[Collected data entries]
+++++

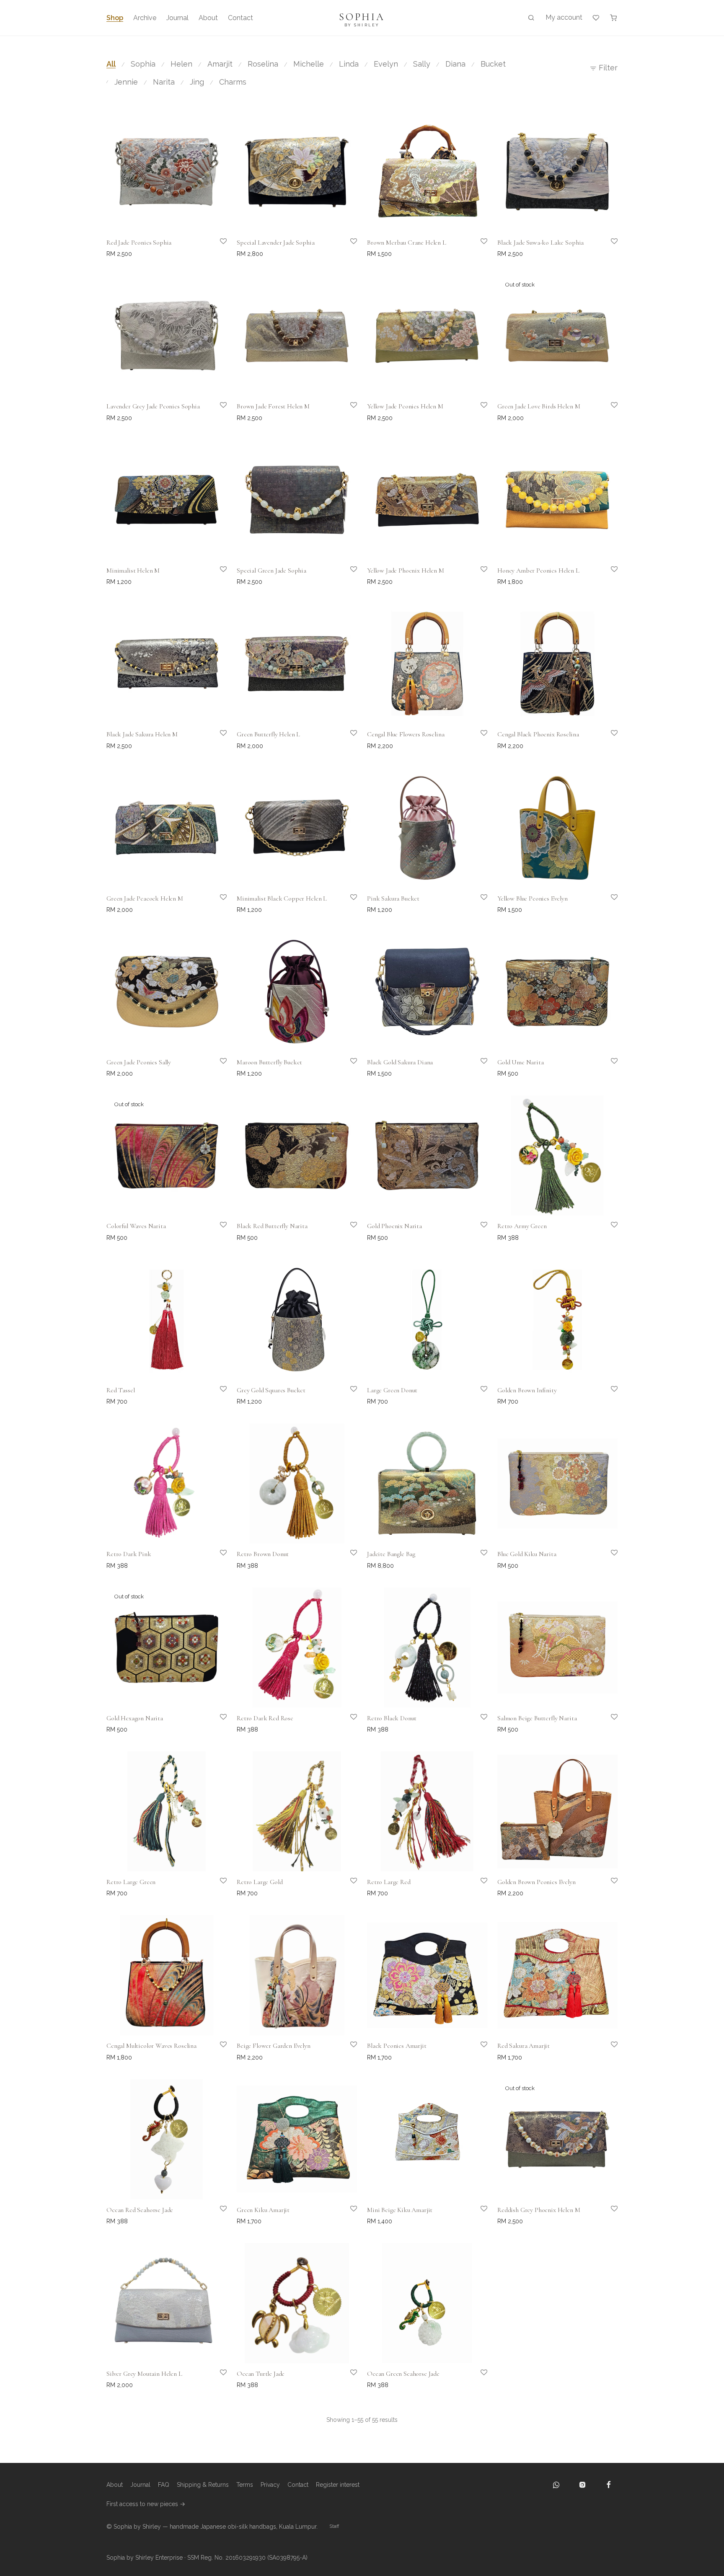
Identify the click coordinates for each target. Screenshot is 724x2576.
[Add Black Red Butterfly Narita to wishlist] (348, 1230)
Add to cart (129, 259)
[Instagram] (582, 2484)
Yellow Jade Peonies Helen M (405, 406)
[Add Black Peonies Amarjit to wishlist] (478, 2050)
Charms (232, 81)
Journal (177, 18)
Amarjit (220, 63)
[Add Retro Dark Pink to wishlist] (217, 1558)
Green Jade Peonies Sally (138, 1062)
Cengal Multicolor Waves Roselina (151, 2046)
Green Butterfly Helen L (268, 734)
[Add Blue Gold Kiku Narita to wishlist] (608, 1558)
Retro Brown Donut (263, 1554)
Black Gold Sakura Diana (400, 1062)
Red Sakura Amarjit (523, 2046)
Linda (349, 63)
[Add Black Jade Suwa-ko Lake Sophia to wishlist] (608, 247)
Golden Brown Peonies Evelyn (536, 1882)
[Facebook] (608, 2484)
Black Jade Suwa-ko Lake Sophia (540, 242)
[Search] (531, 18)
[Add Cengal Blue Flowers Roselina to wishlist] (478, 739)
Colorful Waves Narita (136, 1226)
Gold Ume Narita (520, 1062)
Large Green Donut (392, 1390)
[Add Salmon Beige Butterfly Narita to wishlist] (608, 1723)
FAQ (163, 2484)
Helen (181, 63)
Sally (421, 63)
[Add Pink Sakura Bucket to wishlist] (478, 903)
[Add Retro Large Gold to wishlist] (348, 1886)
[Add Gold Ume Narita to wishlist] (608, 1067)
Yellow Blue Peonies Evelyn (532, 898)
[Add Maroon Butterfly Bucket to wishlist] (348, 1067)
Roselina (263, 63)
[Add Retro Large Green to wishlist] (217, 1886)
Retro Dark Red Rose (265, 1718)
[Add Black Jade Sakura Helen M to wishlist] (217, 739)
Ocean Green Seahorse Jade (403, 2374)
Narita (164, 81)
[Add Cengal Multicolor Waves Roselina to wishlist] (217, 2050)
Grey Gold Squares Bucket (271, 1390)
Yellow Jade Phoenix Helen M (405, 570)
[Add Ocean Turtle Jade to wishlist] (348, 2378)
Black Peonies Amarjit (397, 2046)
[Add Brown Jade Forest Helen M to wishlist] (348, 411)
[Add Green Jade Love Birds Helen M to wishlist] (608, 411)
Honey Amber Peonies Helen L (538, 570)
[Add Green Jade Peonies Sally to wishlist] (217, 1067)
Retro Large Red (389, 1882)
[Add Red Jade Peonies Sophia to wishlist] (217, 247)
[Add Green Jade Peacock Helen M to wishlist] (217, 903)
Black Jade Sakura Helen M (142, 734)
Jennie (126, 81)
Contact (240, 18)
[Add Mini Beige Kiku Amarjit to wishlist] (478, 2214)
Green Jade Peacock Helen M (144, 898)
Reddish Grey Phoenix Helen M (538, 2210)
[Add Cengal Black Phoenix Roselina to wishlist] (608, 739)
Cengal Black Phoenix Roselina (538, 734)
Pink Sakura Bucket (393, 898)
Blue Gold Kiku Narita (526, 1554)
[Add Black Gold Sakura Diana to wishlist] (478, 1067)
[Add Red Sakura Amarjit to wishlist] (608, 2050)
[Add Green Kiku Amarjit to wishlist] (348, 2214)
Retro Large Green (130, 1882)
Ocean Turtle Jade (260, 2374)
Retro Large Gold (259, 1882)
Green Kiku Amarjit (263, 2210)
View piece (510, 418)
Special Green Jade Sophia (271, 570)
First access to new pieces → (145, 2504)
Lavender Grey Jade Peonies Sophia (153, 406)
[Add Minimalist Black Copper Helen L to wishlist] (348, 903)
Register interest (337, 2484)
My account (564, 17)
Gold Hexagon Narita (134, 1718)
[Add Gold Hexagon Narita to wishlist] (217, 1723)
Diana (455, 63)
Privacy (270, 2484)
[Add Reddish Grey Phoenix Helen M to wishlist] (608, 2214)
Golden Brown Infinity (527, 1390)
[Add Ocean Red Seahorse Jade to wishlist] (217, 2214)
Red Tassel (120, 1390)
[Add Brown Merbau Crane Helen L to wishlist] (478, 247)
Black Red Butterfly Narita (272, 1226)
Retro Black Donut (391, 1718)
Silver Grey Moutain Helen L (144, 2374)
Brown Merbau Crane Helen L (406, 242)
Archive (144, 18)
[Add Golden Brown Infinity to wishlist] (608, 1395)
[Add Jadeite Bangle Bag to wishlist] (478, 1558)
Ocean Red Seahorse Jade (139, 2210)
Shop (114, 18)
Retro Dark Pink (128, 1554)
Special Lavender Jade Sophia (276, 242)
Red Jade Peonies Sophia (138, 242)
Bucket (493, 63)
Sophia (143, 63)
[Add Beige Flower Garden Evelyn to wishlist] (348, 2050)
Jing (197, 81)
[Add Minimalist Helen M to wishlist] (217, 575)
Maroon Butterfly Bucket (269, 1062)
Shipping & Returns (203, 2484)
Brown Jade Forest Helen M (273, 406)
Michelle (308, 63)
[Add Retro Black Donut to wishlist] (478, 1723)
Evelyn (386, 63)
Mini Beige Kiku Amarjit (399, 2210)
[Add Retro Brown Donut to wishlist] (348, 1558)
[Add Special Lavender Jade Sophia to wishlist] (348, 247)
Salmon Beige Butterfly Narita (537, 1718)
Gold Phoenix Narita (394, 1226)
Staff (334, 2526)
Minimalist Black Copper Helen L (282, 898)
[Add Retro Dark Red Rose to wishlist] (348, 1723)
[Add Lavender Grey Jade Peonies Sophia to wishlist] (217, 411)
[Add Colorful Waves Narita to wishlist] (217, 1230)
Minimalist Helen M (133, 570)
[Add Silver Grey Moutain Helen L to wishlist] (217, 2378)
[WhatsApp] (556, 2484)
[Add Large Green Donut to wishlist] (478, 1395)
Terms (244, 2484)
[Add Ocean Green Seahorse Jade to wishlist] (478, 2378)
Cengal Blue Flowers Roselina (406, 734)
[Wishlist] (595, 18)
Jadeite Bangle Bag (391, 1554)
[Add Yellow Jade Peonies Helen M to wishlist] (478, 411)
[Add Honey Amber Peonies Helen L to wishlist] (608, 575)
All (111, 63)
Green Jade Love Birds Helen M (538, 406)
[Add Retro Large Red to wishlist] (478, 1886)
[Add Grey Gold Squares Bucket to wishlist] (348, 1395)
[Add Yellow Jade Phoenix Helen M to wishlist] (478, 575)
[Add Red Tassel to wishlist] (217, 1395)
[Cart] (613, 18)
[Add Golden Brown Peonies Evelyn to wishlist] (608, 1886)
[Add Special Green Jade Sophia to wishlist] (348, 575)
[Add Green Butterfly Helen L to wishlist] (348, 739)
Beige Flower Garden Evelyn (273, 2046)
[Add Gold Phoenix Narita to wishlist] (478, 1230)
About (208, 18)
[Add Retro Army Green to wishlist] (608, 1230)
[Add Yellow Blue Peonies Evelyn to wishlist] (608, 903)
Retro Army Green (521, 1226)
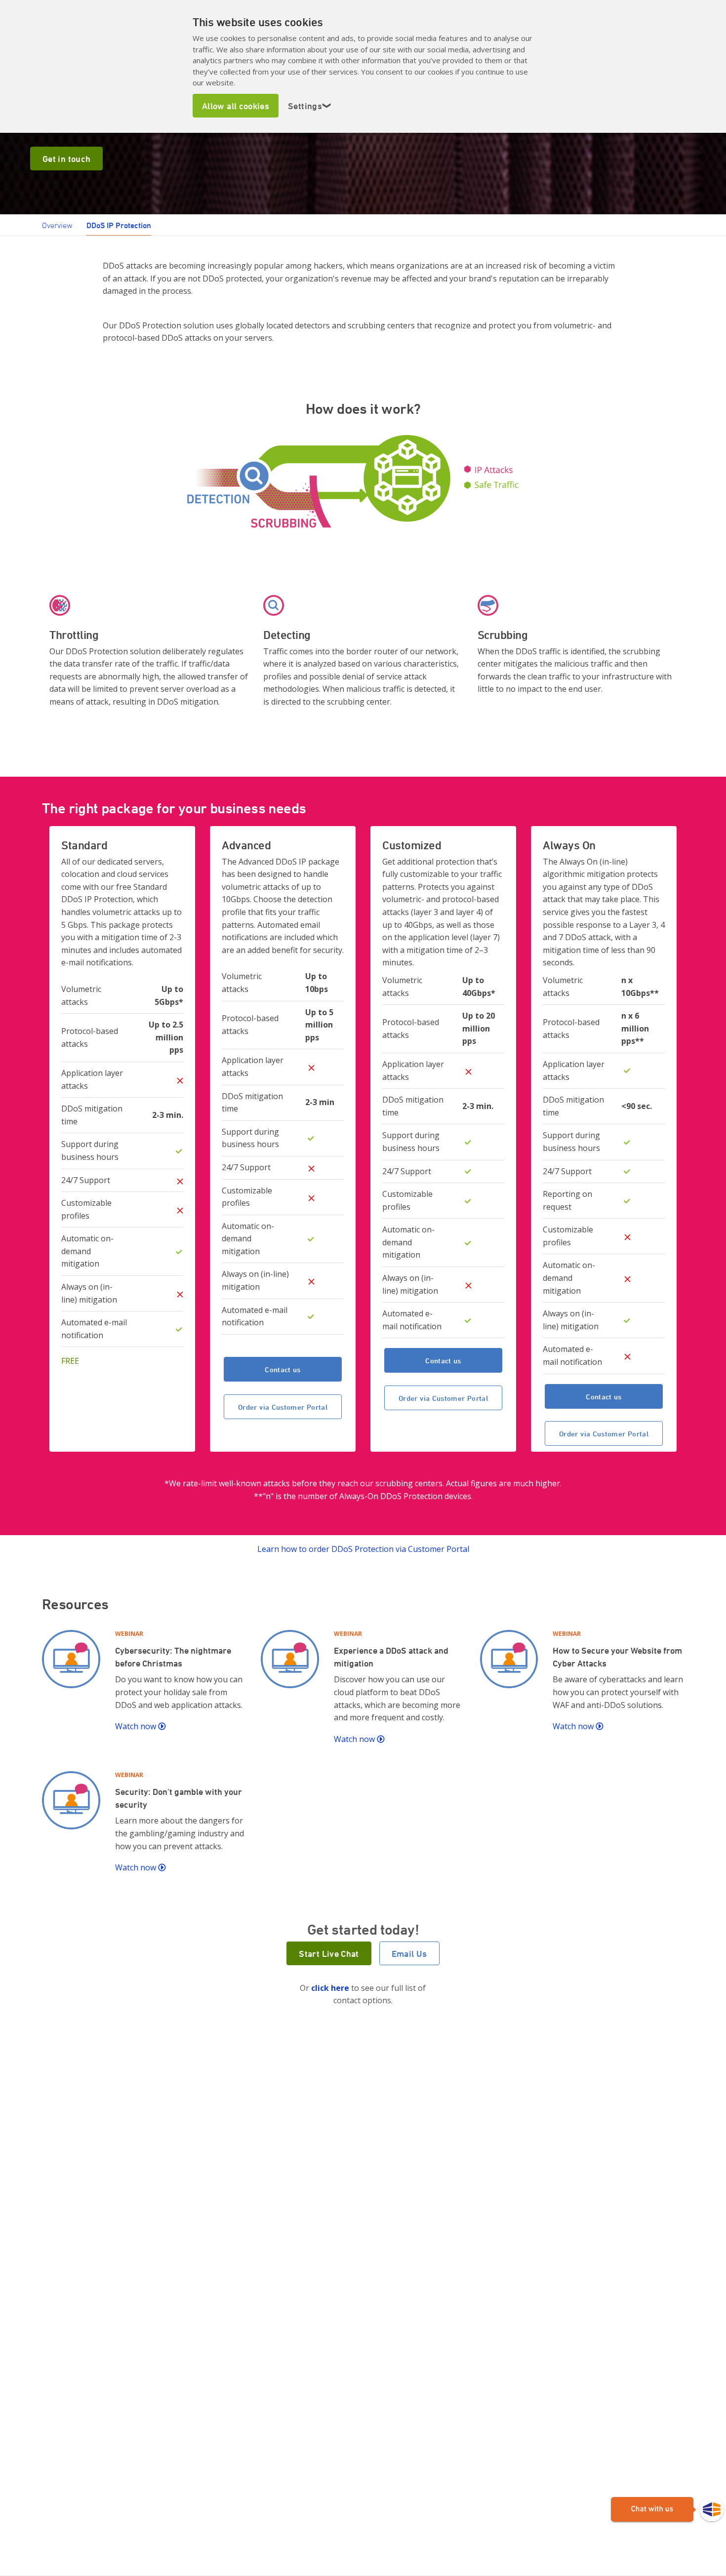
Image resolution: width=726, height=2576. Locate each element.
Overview (57, 225)
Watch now (136, 1726)
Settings (310, 106)
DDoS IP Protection (118, 225)
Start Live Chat (329, 1953)
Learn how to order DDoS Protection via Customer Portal (363, 1549)
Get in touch (66, 158)
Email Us (409, 1953)
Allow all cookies (235, 106)
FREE (70, 1360)
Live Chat (667, 2510)
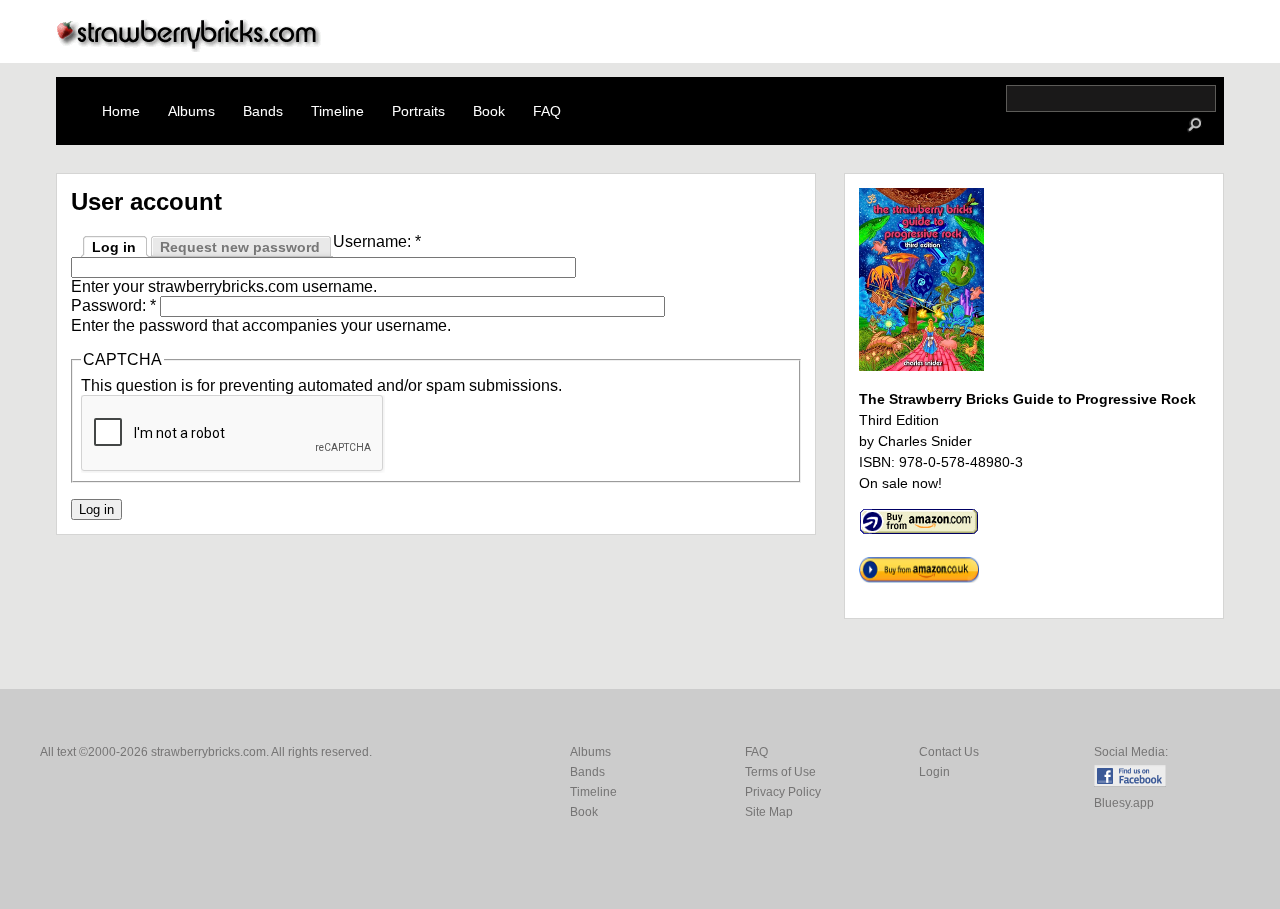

+++++

TASK DETAILS: Take the lines above from the one containing "Ocean Turtle Jade (260, 2374)" down to the one containing "Register interest (337, 2484)", and transcribe them exactly, both ends included.

YOUR RESPONSE:
Ocean Turtle Jade (260, 2374)
Retro Large Gold (259, 1882)
Green Kiku Amarjit (263, 2210)
View piece (510, 418)
Special Green Jade Sophia (271, 570)
First access to new pieces → (145, 2504)
Lavender Grey Jade Peonies Sophia (153, 406)
[Add Minimalist Black Copper Helen L to wishlist] (348, 903)
Register interest (337, 2484)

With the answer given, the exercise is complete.